I usually write about issues that straight parents face when their children come out, largely because of parental pre-conceived expectations for their children. But I thought it would be enlightening to hear from author Britt East, a gay grown man, about his journey coming out to his Southern non-accepting family in the 80’s but also dealing with societal homophobia. In his new book, A Gay Man’s Guide to Life: Get Real, Stand Tall, and Take Your Place ( Houndstooth Press: 2020), available on Amazon.com, BN.com, Apple Books, and many outlets, East, in his self-help manual, shares his own traumatic experiences and insights to help others improve their lives, including body, mind, spirit, career, family, and more.
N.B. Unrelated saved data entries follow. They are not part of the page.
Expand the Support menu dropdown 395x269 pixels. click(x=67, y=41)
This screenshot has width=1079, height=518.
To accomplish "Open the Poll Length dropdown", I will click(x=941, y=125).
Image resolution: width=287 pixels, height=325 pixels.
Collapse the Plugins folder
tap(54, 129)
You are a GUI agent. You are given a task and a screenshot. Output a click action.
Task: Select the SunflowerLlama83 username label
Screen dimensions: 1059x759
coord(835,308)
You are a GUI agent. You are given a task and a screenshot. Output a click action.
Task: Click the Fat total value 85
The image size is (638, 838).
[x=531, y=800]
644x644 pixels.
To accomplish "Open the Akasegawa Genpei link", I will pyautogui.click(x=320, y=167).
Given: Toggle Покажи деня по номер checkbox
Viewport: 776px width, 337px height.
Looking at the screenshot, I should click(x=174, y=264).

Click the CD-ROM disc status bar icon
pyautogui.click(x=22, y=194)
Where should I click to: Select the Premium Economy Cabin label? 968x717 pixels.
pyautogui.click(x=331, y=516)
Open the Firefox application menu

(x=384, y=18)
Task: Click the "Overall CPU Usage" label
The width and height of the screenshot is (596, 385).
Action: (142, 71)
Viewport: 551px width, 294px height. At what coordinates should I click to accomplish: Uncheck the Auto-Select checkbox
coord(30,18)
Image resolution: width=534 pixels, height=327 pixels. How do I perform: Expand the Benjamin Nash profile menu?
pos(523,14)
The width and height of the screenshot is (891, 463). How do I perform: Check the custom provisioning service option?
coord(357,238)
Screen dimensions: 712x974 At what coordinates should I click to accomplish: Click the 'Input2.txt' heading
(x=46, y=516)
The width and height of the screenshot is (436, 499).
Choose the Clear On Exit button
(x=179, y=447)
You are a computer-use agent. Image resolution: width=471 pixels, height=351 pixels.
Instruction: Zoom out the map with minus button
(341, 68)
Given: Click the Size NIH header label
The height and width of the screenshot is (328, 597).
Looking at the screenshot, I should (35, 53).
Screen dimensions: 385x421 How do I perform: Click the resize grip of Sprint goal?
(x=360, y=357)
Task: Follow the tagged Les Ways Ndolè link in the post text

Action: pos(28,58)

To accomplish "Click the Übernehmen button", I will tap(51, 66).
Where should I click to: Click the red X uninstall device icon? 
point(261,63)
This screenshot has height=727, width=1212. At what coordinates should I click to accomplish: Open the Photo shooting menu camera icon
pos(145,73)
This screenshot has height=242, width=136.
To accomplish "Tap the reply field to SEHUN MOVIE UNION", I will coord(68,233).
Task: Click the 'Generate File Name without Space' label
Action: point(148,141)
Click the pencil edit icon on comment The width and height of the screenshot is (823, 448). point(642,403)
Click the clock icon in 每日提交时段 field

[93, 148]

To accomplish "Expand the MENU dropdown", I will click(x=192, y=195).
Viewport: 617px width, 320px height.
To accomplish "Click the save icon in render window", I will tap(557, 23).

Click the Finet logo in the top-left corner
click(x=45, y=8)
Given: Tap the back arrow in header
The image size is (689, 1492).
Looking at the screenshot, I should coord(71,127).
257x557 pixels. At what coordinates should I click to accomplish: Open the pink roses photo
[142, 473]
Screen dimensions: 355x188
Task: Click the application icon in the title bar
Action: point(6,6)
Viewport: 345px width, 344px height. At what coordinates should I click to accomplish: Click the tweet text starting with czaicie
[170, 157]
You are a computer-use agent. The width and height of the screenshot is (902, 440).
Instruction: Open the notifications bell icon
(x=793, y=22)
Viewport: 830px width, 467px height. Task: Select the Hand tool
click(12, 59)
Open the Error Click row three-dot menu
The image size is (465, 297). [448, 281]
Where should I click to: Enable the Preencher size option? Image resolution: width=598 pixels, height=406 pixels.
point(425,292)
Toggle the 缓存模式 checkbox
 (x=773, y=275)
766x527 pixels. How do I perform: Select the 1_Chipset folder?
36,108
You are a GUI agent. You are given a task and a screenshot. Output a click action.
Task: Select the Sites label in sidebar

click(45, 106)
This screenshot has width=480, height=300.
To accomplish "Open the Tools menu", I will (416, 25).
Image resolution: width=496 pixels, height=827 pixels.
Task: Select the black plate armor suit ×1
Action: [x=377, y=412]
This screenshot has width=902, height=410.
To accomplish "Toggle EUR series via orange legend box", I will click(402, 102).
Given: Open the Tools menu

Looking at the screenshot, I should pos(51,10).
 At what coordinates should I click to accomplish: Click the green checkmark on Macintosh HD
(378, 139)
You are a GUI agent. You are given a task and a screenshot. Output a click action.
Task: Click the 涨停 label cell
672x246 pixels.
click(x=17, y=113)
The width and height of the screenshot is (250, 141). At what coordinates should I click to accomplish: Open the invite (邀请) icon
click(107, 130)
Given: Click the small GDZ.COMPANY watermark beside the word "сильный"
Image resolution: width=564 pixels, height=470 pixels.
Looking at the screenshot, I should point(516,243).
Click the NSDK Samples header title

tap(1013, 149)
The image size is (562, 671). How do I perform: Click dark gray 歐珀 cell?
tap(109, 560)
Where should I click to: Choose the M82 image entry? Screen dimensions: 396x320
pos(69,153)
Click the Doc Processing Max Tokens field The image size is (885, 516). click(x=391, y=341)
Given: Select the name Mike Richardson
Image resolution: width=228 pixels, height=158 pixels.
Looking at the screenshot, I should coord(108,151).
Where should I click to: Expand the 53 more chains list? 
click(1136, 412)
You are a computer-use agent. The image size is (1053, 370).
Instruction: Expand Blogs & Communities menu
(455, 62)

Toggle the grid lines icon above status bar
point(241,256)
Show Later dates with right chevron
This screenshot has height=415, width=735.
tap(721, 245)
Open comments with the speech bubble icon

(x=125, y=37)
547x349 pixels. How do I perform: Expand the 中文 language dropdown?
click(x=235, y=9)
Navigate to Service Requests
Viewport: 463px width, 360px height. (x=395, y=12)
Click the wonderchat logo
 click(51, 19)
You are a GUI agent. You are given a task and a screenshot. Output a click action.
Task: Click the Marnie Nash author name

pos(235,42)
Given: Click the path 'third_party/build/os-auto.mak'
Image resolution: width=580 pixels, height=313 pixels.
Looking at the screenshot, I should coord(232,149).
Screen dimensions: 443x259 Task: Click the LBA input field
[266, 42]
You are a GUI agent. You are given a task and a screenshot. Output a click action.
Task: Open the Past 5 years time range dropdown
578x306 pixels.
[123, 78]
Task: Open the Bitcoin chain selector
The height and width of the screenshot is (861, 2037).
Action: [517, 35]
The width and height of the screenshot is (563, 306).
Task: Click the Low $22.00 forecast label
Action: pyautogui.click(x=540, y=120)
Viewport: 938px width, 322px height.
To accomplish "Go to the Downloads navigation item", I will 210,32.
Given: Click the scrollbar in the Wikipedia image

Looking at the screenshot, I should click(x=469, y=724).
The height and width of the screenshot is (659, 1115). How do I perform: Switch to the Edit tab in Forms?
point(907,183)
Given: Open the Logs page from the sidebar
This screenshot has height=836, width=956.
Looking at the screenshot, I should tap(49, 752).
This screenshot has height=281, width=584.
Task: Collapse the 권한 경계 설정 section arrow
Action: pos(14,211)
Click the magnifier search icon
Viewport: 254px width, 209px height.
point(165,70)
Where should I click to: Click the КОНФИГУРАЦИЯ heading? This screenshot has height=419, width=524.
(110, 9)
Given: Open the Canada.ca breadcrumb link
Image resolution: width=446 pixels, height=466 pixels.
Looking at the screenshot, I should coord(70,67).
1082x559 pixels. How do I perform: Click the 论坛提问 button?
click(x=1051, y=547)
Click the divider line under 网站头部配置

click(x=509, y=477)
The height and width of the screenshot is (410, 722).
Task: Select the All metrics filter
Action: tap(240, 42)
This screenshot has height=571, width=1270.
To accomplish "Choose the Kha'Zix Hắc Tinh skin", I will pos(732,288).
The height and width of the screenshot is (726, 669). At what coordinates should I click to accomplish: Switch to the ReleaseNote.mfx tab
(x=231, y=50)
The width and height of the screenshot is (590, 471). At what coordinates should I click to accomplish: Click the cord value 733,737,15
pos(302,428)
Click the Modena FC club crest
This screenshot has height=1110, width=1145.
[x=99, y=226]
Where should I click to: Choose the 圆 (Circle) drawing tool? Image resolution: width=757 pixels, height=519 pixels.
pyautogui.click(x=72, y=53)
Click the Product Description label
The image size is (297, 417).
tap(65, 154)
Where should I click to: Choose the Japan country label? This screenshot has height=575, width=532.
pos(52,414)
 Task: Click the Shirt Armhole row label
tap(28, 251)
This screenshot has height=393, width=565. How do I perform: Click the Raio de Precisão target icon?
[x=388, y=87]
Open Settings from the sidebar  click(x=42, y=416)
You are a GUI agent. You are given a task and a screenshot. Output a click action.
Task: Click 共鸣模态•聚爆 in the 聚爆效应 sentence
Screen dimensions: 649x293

Even the most well-meaning straight parents rarely raise culturally gay children. They simply lack the lived experience to impart that wisdom. Without direct access to healthy gay mentors and peers, gay children are left to cobble together this part of their culture on their own. They might miss or have adverse experiences with many of the rites of passage, ceremonies, and initiations that their straight counterparts enjoy. So being part of a larger gay culture is particularly important. Culture is best transmitted through personal contact, and to deny children this opportunity is a form of neglect. But it’s not just gay kids that benefit from knowing gay people. We are essential, which is another way of saying children of all sexual orientations benefit from direct engagement with us. Diversity is always the right answer.
Today, I’m a proud gay cis man. But I grew up in 1980s Nashville, at the height of deaths in the U.S. due to the AIDS epidemic. I’m sure my hometown had a vibrant underground gay scene, but as a young person I lacked access to that. It was like living in oblivion. My family tried to gaslight me with the language of social conformity, mass media tried to reduce the lives of all gay people to caricatures of serial killers and sassy next door neighbors, and the government tried to eradicate us in their gentle genocide of blackmail, imprisonment, and abject denial. Almost all facets of society were closed to us simply by virtue of our sexual orientation. So it was logical that I assumed I would be an unemployable pariah, dead before I turned thirty.
In my world, there was no soft place to land. My family made it clear that differences were unwelcome, and there were no other adults in my orbit with the awareness, inclination, or capacity to pick up the slack. Parents and primary caregivers write the templates of their children’s lives. Theirs is often the voice children hear in their heads when making values-based decisions. This voice might sometimes be their source of shame, while at other times be their source of support. The difference is the degree to which children are provided a secure foundation and attachment to their family unit, safe in the knowledge that they are cherished and adored without condition.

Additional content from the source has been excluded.